We add up the individual thermal resistances, multiply the total
thermal resistance by the power being dissipated by the transistor
junction (P = EC x IC and add the results
to the ambient temperature. This gives us the transistor junction
temperature. If the junction temperature just calculated is
over the maximum allowable rating for the transistor, one or
more factors will have to be reconsidered. We can lower the
collector current and voltage to reduce power dissipation (and
consequently the stage output power) or, perhaps, we might lower
the ambient temperature. This could be done by adding a fan
for air circulation or by relocating the assembly in a cooler
environment. Any one of the thermal resistances may be lowered
to accomplish the same end, but this may be a little more difficult
to do. With the new values determined, the junction temperature
must be re-calculated. A useful formula for this is
TJ = PD (θJC + θCS
+ θSA) +TA where: TJ = junction
temperature in degrees C, PD = power dissipation
in watts (collector current x collector voltage), θJC
= transistor thermal resistance in degrees C/watt (junction
to case), θCS = insulator thermal resistance in degrees
C/watt (case to heat sink), θSA = heat sink thermal
resistance in degrees C/watt (heat sink to ambient), and TA
= ambient temperature in degrees centigrade.

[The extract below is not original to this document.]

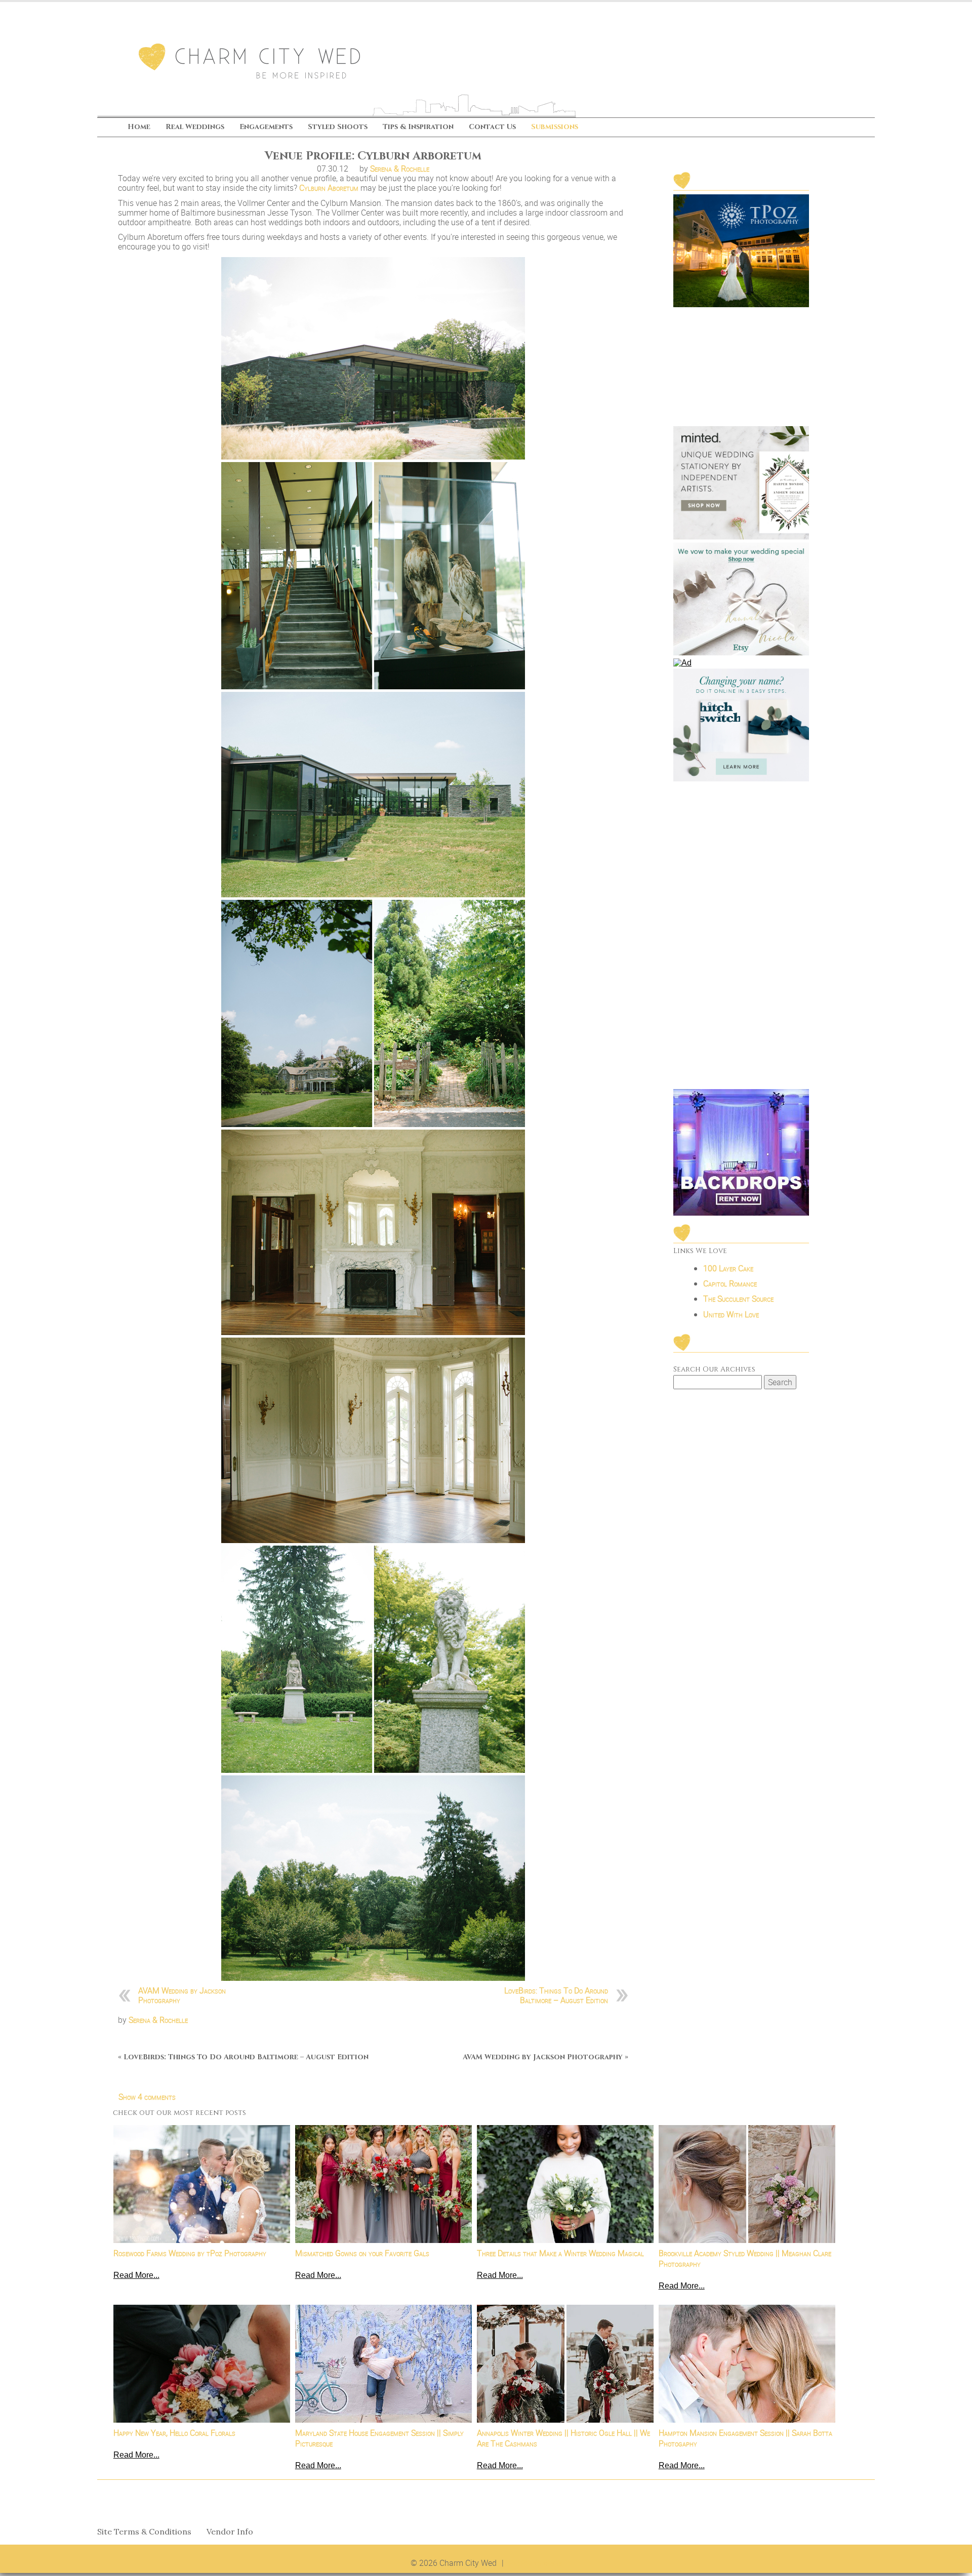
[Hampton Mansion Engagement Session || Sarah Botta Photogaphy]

Insulators used are mica, Teflon, or anodized aluminum. They
are used only where the collector must be electrically insulated
from the heat sink, but not thermally, Silicone grease applied
in small amounts between the transistor and heat sink (and insulator
when used) can reduce thermal resistance even more, enhancing
total heat dissipation. Teflon has the highest thermal resistance
with mica second and anodized aluminum the lowest. Teflon and
mica are not as mechanically durable as anodized aluminum,
but scratches through the anodized coat on both sides of the
aluminum can electrically short the transistor to the heat sink.
Silicone-coated mica insulators seem to be the most popular
choice at the present time in the industry at large. However,
no insulator at all, with silicone grease between the transistor
and heat sink, is the best possible situation.
The maximum amount of heat transfer takes place in the immediate
vicinity of the mounting studs on the TO-36 package and around
the holding screws on the TO-3 package. The mounting surface
is smooth and made of copper or is plated with another metal,
such as nickel, to enhance thermal conductivity. In general,
securing a heat radiator to the cap of the transistor affords
little or no heat dissipation. The transistor mounting base
surface is the only reliable area for connection to a heat sink.
The many power transistor specifications that are required
in the manufacture of transistors are not necessarily the same
specifications required for field technicians. Once the transistorized
equipment is designed and used, the technician need only be
aware of certain practical and general precautions in the replacement
of transistors, that is, if he does not have a direct replacement,
a substitute may be used. In such a case, a knowledge of a few
transistor characteristics will assist him in making an intelligent
guess as to a proper replacement and insure operation of equipment.